**ABOUT THIS EXERCISE**
Where an entry contains an image, leave the image out; restate everything else exactly.

§

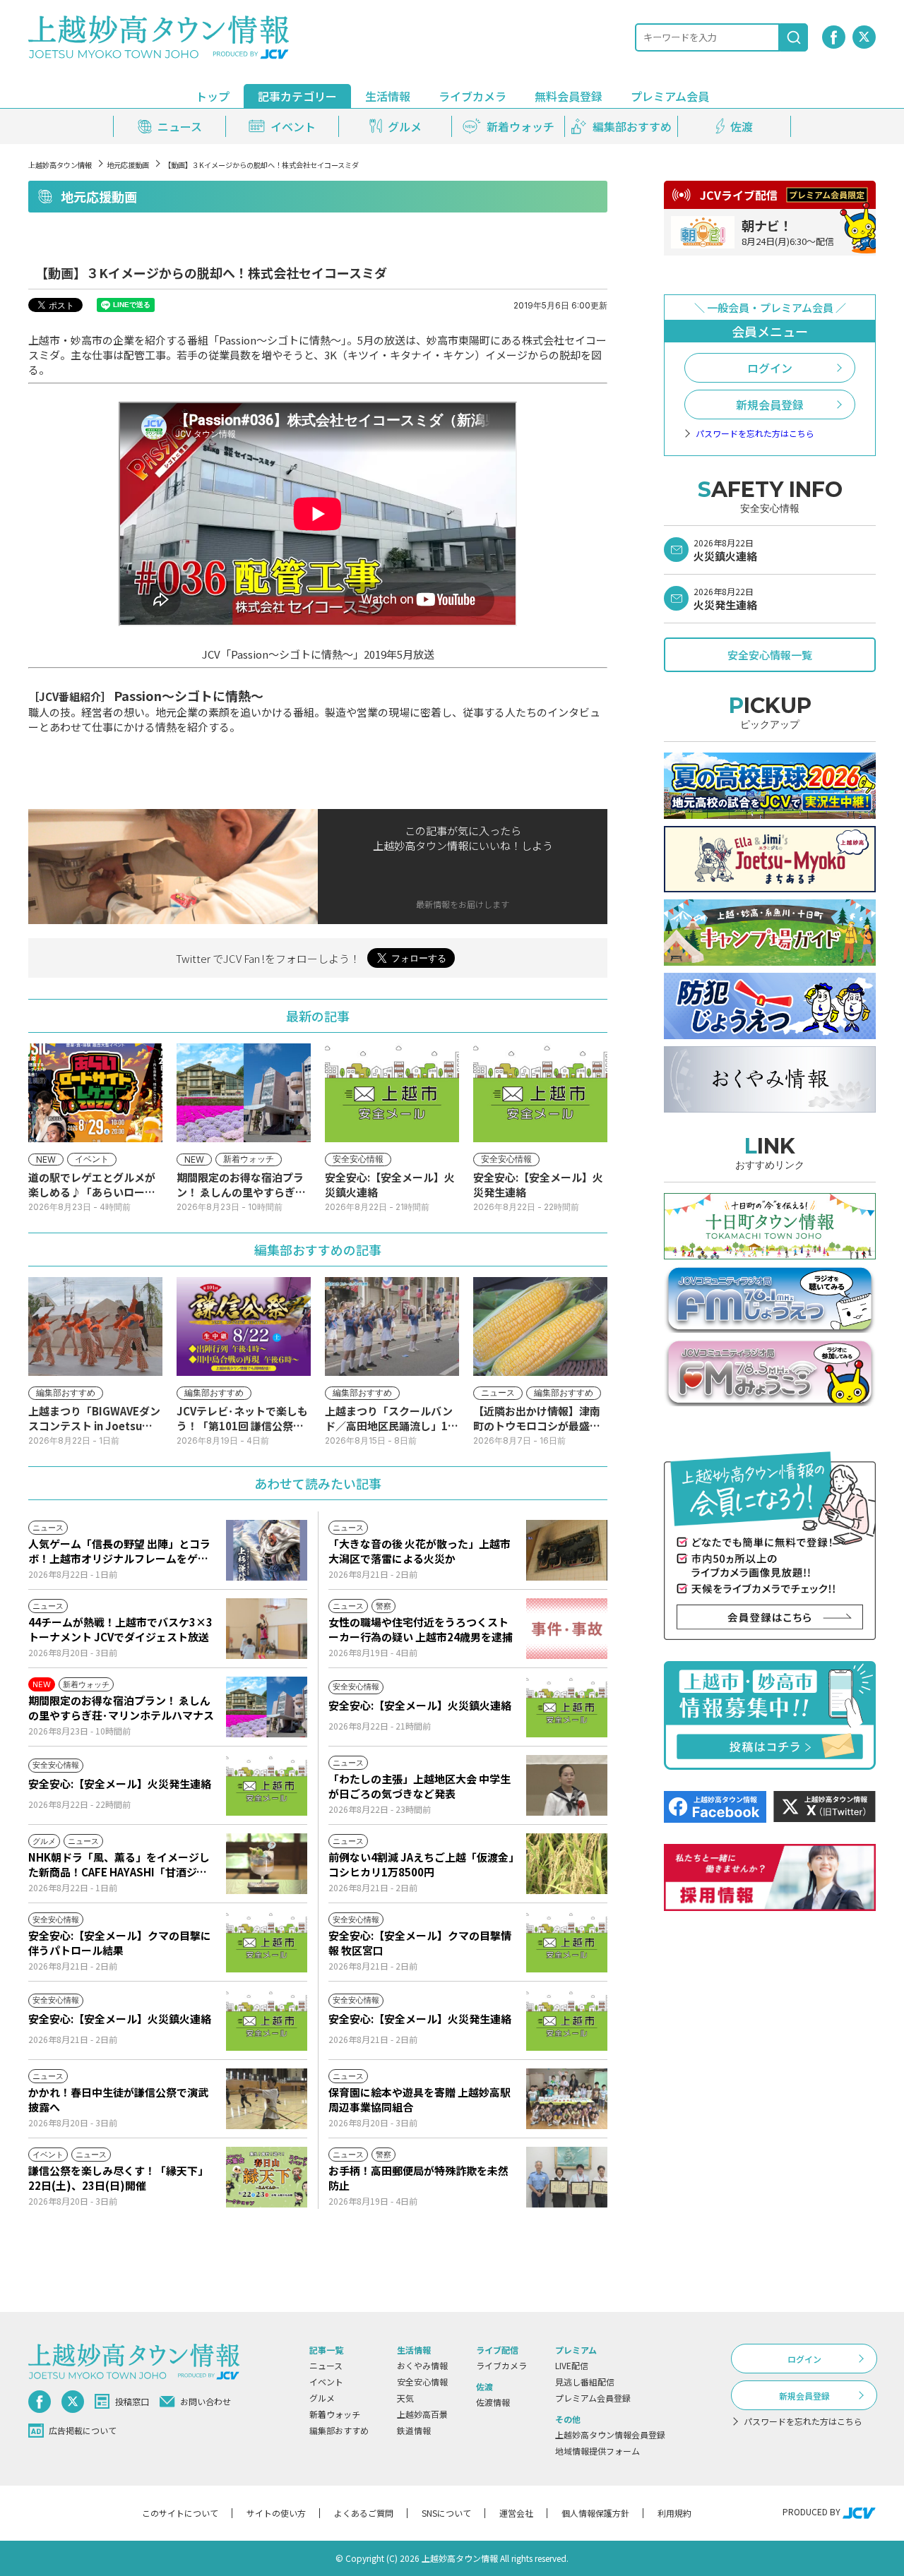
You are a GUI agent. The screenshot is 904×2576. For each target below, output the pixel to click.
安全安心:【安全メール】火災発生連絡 (119, 1783)
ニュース (326, 2365)
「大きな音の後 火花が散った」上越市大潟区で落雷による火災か (419, 1551)
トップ (213, 96)
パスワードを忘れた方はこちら (755, 433)
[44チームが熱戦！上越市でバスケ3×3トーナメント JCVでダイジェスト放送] (266, 1628)
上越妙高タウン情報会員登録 (610, 2434)
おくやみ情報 (422, 2365)
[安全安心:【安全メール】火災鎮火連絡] (566, 1707)
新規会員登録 (770, 404)
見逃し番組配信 (584, 2382)
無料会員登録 (568, 96)
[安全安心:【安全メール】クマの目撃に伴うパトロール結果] (266, 1942)
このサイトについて (180, 2513)
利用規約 (674, 2513)
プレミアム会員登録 (593, 2398)
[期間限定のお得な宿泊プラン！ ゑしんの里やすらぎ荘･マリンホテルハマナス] (266, 1707)
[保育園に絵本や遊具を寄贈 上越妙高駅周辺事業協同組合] (566, 2098)
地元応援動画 (128, 165)
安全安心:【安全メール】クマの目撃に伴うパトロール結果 (119, 1943)
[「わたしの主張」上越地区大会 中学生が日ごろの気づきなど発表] (566, 1785)
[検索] (794, 37)
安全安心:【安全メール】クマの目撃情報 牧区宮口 (419, 1943)
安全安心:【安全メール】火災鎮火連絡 (419, 1705)
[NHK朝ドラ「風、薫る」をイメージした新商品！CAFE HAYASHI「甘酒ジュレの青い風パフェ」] (266, 1863)
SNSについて (446, 2513)
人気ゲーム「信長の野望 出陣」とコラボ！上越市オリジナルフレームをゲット (119, 1551)
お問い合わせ (205, 2401)
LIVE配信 (571, 2365)
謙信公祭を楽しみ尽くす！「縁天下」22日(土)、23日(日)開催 (118, 2178)
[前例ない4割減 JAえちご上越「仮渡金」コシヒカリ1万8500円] (566, 1863)
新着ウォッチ (334, 2414)
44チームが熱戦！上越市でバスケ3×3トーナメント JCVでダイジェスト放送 (120, 1629)
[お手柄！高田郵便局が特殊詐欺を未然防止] (566, 2177)
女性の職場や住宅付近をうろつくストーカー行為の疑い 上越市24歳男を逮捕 (420, 1629)
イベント (326, 2382)
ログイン (769, 367)
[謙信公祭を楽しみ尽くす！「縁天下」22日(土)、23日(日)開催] (266, 2177)
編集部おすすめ (339, 2430)
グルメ (322, 2398)
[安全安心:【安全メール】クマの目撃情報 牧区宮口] (566, 1942)
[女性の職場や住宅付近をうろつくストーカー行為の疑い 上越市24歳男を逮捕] (566, 1628)
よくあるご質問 (363, 2513)
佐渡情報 (493, 2402)
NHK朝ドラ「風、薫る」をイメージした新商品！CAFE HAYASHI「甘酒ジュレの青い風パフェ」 (119, 1864)
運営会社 (516, 2513)
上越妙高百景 (422, 2414)
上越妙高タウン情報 (60, 165)
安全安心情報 (422, 2382)
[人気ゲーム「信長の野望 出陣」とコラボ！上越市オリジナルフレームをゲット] (266, 1550)
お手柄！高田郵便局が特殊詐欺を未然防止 (418, 2178)
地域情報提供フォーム (597, 2451)
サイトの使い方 (276, 2513)
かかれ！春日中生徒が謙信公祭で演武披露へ (118, 2099)
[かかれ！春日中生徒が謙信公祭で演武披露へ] (266, 2098)
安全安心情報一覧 (769, 654)
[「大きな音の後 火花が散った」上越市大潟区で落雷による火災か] (566, 1550)
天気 (405, 2398)
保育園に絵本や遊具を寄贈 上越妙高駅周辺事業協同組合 (419, 2099)
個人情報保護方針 (595, 2513)
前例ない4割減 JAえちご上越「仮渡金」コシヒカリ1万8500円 (421, 1864)
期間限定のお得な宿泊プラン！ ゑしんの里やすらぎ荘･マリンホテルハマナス (121, 1708)
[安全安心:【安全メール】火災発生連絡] (266, 1785)
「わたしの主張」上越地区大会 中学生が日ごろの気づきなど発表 (419, 1786)
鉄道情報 (414, 2430)
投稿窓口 (132, 2401)
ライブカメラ (472, 96)
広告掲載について (83, 2430)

§

**SOLUTION TO THE PROBLEM**
You are a GUI agent. The screenshot is 904×2576. For each target below, output the pixel to click.
安全安心:【安全メール】火災発生連絡 (119, 1783)
ニュース (326, 2365)
「大きな音の後 火花が散った」上越市大潟区で落雷による火災か (419, 1551)
トップ (213, 96)
パスワードを忘れた方はこちら (755, 433)
[44チームが熱戦！上越市でバスケ3×3トーナメント JCVでダイジェスト放送] (266, 1628)
上越妙高タウン情報会員登録 (610, 2434)
おくやみ情報 (422, 2365)
[安全安心:【安全メール】火災鎮火連絡] (566, 1707)
新規会員登録 (770, 404)
見逃し番組配信 (584, 2382)
無料会員登録 (568, 96)
[安全安心:【安全メール】クマの目撃に伴うパトロール結果] (266, 1942)
このサイトについて (180, 2513)
利用規約 (674, 2513)
プレミアム会員登録 (593, 2398)
[期間限定のお得な宿泊プラン！ ゑしんの里やすらぎ荘･マリンホテルハマナス] (266, 1707)
[保育園に絵本や遊具を寄贈 上越妙高駅周辺事業協同組合] (566, 2098)
地元応援動画 (128, 165)
安全安心:【安全メール】クマの目撃に伴うパトロール結果 (119, 1943)
[「わたしの主張」上越地区大会 中学生が日ごろの気づきなど発表] (566, 1785)
[検索] (794, 37)
安全安心:【安全メール】クマの目撃情報 牧区宮口 (419, 1943)
安全安心:【安全メール】火災鎮火連絡 (419, 1705)
[NHK朝ドラ「風、薫る」をイメージした新商品！CAFE HAYASHI「甘酒ジュレの青い風パフェ」] (266, 1863)
SNSについて (446, 2513)
人気ゲーム「信長の野望 出陣」とコラボ！上越市オリジナルフレームをゲット (119, 1551)
お問い合わせ (205, 2401)
LIVE配信 (571, 2365)
謙信公祭を楽しみ尽くす！「縁天下」22日(土)、23日(日)開催 (118, 2178)
[前例ない4割減 JAえちご上越「仮渡金」コシヒカリ1万8500円] (566, 1863)
新着ウォッチ (334, 2414)
44チームが熱戦！上越市でバスケ3×3トーナメント JCVでダイジェスト放送 (120, 1629)
[お手柄！高田郵便局が特殊詐欺を未然防止] (566, 2177)
女性の職場や住宅付近をうろつくストーカー行為の疑い 上越市24歳男を逮捕 (420, 1629)
イベント (326, 2382)
ログイン (769, 367)
[謙信公祭を楽しみ尽くす！「縁天下」22日(土)、23日(日)開催] (266, 2177)
編集部おすすめ (339, 2430)
グルメ (322, 2398)
[安全安心:【安全メール】クマの目撃情報 牧区宮口] (566, 1942)
[女性の職場や住宅付近をうろつくストーカー行為の疑い 上越市24歳男を逮捕] (566, 1628)
よくあるご質問 (363, 2513)
佐渡情報 (493, 2402)
NHK朝ドラ「風、薫る」をイメージした新商品！CAFE HAYASHI「甘酒ジュレの青い風パフェ」 (119, 1864)
運営会社 (516, 2513)
上越妙高百景 (422, 2414)
上越妙高タウン情報 (60, 165)
安全安心情報 (422, 2382)
[人気ゲーム「信長の野望 出陣」とコラボ！上越市オリジナルフレームをゲット] (266, 1550)
お手柄！高田郵便局が特殊詐欺を未然防止 (418, 2178)
地域情報提供フォーム (597, 2451)
サイトの使い方 (276, 2513)
かかれ！春日中生徒が謙信公祭で演武披露へ (118, 2099)
[かかれ！春日中生徒が謙信公祭で演武披露へ] (266, 2098)
安全安心情報一覧 (769, 654)
[「大きな音の後 火花が散った」上越市大潟区で落雷による火災か] (566, 1550)
天気 (405, 2398)
保育園に絵本や遊具を寄贈 上越妙高駅周辺事業協同組合 (419, 2099)
個人情報保護方針 (595, 2513)
前例ない4割減 JAえちご上越「仮渡金」コシヒカリ1万8500円 (421, 1864)
期間限定のお得な宿泊プラン！ ゑしんの里やすらぎ荘･マリンホテルハマナス (121, 1708)
[安全安心:【安全メール】火災発生連絡] (266, 1785)
「わたしの主張」上越地区大会 中学生が日ごろの気づきなど発表 (419, 1786)
鉄道情報 (414, 2430)
投稿窓口 (132, 2401)
ライブカメラ (472, 96)
広告掲載について (83, 2430)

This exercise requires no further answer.